WHAT IS ASKED
1/ The Bridgestone/Firestone press release quotes Lampe naming specific vehicle issues. List each of those issues.
2/ Answer these questions from the Bridgestone/Firestone press release, one line each:
(a) About how many tires did the recall cover?
(b) What is John Lampe's title?
(c) On what date was the voluntary recall announced?
3/ Carry the Bridgestone/Firestone press release forward, beginning right after its last sentence.

DOCUMENT SECTION
══════════
Bridgestone/Firestone, Inc. Testifies Before Senate Commerce Committee
            Company Reinstates Inspection and Replacement Program
          For Tires Identified in NHTSA's Sept. 1 Consumer Advisory

    WASHINGTON, Sept. 12 In strongly-worded language, an
official of Bridgestone/Firestone, Inc. (BFS) told the Senate Commerce
Committee today that the company was taking full responsibility for the
failures that led to the recall of an estimated 6.5 million tires while at the
same time agreeing that government safety standards should address updating
tire standards and the relationship between the tire and vehicle.
    "We are not vehicle experts," John Lampe, BFS Executive Vice President
told the legislators, adding that there are still critical issues to be
studied regarding the interaction between tires and vehicles.  He suggested
the industry and government step up efforts to deal with safety issues. "The
issues relating to these vehicles have, regrettably, been difficult for us,"
Lampe said, adding that these issues -- including rollovers, tire inflation
and overloading -- "may have made it harder for us to see the [tire] problems
that we have now recognized."
    Acknowledging that the August 9 voluntary recall has "shaken the trust and
confidence of the American people in our products and our company," Lampe
emphasized that the 100-year-old company was committed to restoring that
confidence.  "We make great tire products on which millions of customers have
driven billions of safe miles." Lampe also said the company was committed to
working with the auto industry and government safety regulators to develop
early warning systems to identify failure treads and pressed for tire pressure
indicators in the vehicle.
══════════
(Collected data entries)

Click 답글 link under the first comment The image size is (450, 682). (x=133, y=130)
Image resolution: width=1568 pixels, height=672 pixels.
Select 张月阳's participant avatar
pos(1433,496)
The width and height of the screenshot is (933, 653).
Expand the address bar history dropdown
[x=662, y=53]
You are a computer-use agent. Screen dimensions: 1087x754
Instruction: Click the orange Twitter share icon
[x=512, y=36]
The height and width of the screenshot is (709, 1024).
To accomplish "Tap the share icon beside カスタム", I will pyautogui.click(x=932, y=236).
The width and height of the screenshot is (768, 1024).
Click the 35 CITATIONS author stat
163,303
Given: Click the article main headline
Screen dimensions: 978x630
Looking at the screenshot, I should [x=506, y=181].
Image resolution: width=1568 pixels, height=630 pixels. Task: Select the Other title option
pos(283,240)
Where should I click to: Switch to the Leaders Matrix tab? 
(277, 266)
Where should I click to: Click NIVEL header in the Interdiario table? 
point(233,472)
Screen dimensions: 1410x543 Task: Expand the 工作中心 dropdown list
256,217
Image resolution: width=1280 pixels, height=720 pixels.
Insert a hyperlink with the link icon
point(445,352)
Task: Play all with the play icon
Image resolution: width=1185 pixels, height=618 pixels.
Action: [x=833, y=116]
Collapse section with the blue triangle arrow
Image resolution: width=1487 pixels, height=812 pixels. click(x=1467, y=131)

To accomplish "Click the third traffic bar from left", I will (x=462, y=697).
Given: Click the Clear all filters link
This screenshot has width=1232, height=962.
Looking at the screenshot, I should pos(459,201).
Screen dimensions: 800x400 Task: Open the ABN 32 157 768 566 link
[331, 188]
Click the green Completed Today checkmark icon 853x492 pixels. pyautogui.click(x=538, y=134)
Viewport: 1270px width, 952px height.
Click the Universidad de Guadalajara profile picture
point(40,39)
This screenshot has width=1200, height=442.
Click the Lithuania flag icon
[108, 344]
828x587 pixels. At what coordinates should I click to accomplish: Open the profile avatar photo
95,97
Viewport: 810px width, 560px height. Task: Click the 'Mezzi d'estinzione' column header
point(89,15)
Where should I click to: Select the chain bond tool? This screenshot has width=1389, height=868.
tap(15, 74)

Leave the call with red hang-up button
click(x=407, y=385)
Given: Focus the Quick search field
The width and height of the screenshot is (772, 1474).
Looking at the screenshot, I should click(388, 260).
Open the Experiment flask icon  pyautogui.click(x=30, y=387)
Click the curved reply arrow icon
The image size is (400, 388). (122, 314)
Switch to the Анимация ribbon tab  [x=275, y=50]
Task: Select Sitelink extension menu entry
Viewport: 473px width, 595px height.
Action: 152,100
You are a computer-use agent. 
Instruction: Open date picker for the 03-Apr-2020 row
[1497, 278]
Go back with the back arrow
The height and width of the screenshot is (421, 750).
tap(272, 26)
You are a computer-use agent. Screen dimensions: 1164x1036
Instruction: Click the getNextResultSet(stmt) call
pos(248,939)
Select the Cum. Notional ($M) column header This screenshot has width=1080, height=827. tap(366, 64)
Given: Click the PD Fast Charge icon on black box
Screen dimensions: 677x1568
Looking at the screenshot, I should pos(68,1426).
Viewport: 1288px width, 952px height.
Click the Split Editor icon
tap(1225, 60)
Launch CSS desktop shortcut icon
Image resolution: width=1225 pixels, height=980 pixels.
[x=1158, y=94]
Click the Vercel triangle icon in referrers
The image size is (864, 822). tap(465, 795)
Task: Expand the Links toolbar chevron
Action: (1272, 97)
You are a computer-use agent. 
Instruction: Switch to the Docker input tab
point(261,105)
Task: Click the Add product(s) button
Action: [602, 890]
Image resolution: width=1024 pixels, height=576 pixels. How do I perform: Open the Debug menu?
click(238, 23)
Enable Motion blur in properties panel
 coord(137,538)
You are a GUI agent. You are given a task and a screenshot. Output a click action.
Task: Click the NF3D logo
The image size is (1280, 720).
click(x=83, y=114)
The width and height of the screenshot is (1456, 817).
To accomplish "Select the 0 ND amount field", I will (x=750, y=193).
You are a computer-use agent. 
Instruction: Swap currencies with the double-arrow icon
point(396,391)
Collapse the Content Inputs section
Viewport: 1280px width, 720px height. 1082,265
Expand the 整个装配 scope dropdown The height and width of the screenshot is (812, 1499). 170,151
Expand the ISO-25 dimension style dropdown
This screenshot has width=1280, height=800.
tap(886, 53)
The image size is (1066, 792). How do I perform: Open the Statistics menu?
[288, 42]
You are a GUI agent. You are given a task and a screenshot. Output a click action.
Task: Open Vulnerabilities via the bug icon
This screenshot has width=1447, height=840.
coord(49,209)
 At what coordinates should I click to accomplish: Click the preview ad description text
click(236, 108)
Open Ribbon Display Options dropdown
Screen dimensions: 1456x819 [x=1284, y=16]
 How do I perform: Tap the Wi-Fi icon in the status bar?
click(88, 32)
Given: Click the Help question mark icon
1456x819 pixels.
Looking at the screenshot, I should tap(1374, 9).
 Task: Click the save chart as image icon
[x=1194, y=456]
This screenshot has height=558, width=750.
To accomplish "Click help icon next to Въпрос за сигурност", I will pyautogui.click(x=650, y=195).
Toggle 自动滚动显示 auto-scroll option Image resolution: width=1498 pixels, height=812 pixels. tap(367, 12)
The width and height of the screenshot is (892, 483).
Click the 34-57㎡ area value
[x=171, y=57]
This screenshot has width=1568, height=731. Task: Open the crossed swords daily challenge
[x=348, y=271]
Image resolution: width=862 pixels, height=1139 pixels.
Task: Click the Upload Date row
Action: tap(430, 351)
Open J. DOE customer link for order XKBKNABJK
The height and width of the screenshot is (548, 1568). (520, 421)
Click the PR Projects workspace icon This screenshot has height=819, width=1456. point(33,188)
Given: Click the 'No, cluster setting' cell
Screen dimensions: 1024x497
══════════
OUTPUTS BY TASK
1/
- rollovers
- tire inflation
- overloading

2/
(a) About 6.5 million tires.
(b) BFS Executive Vice President.
(c) August 9.

3/
    The official said the company had narrowed the focus of its investigation
to the combination of design and process issues relating to the Wilderness AT
P235/75R/15 tires manufactured at the Decatur plant.  There are other issues
that still need investigation regarding the tire failures.  He also suggested
the safety issue was more complicated than tire failure, and he announced the
appointment of Dr. Sanjay Govindjee, an Associate Professor in the Civil and
Environmental Engineering Department at the University of California,
Berkeley, as an independent third party to solve what he called "the tire
piece of the puzzle."
    Lampe also announced that for customers who may be concerned about tires
in the National Highway Transportation Safety Administration Consumer
Advisory, BFS is providing free inspections at company-owned stores and
authorized retailers.  Furthermore, the company is prepared to replace any of
the tires covered by the Advisory dated Sept. 1, "if a customer is still
concerned ... if necessary, we will use competitor's products." If a customer
chooses to visit a competitor's location to obtain replacement tires under
this program, BFS will reimburse customers up to $140 per tire.
    "Obviously, if there is a problem, we'll fix it," Lampe said.


              Remarks of John Lampe Prepared for Delivery Before
               The Senate Commerce Committee September 12, 2000

    Last month on August 9 our company announced a voluntary recall of over 14
million tires that we made over a ten-year period.  We took this action out of
a concern for customer safety and in order to address the ever-increasing
number of questions being raised about the recalled tires and our company.  We
were not, however, prepared for the intensity of the public response to both
the recall and to our subsequent actions.  We must and do take full
responsibility for the recalled tires and the things we have done since August
9 which may have contributed to public confusion and concern.  These actions
and the events leading up to the recall have shaken the trust and confidence
of the American people in our products and our company.  Candidly, it has
shaken the confidence of our 35,000 North American employees who should be
celebrating one hundred years of a proud Firestone tradition.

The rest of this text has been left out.